Big new learning curve is combining filters and RGB.

Carole




Mike

I think you should concentrate on getting the colours right with the DSLR image only first then you can work on adding the Ha as the luminance layer. If the colours in the DSLR image are not right before you add the layer it will not come out right.

Maybe you can put your raw files up somewhere so we can download them and have a play?

We live in a society exquisitely dependent on science and technology, in which hardly anyone knows anything about science and technology. Carl Sagan

MarkS

Quote from: Mike
Maybe you can put your raw files up somewhere so we can download them and have a play?

The raw stack (linear scaled) would be sufficient  i.e. without logarithmic or histogram stretches or any other kind of "helpful" scaling applied.  A crop would do.

Carole

QuoteMaybe you can put your raw files up somewhere so we can download them and have a play?
That would be good Mike, I'll sort something out, though it won't help me unless Photoshop is used as I don't have Pixinsight and Iris is too difficult to understand.

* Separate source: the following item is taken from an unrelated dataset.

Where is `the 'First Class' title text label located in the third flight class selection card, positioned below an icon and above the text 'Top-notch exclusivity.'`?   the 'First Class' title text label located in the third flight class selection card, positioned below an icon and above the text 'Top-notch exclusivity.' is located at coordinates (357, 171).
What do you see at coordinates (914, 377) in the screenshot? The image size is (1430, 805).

Also finding problems with the differing stars sizes between the Ha and DSLR images.

Not sure what you mean by linear scaled Mark.

Carole

MarkS

What I mean is that if you are using DSS for stacking, for example, then we want the stacked TIF without DSS doing any "funky stuff" before you save it.

JonH

Iris really isn't as complex as it "looks" unless you start really messing with is.
The colour stretch tool will do wonders for the star colours and is very simple. Mark explained it too me at DSC in under 15mins!
Shoot for the stars, reach the tree tops!

Carole

Yes I've tried the colour stretch tool in Iris John, and a couple of other things, it seems to want me to input commands and statistics and I don't have a clue what to put in.

Carole


Carole

QuoteWhat I mean is that if you are using DSS for stacking, for example, then we want the stacked TIF without DSS doing any "funky stuff" before you save it.

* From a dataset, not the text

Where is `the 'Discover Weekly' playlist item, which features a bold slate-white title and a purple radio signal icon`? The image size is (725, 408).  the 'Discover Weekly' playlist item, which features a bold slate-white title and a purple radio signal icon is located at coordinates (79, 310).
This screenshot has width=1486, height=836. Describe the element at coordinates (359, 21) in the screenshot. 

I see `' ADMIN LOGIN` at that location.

I don't normally do any post-processing in DSS except slide the colour channels together so they are on top of each other.  If you don't want that I'll have to do a re-stack and of course the Ha won't have had that done anyway. 

Carole

MarkS

Quote from: Carole
I don't normally do any post-processing in DSS except slide the colour channels together so they are on top of each other. 

I'm not familiar with it (I don't use DSS) but that's probably OK.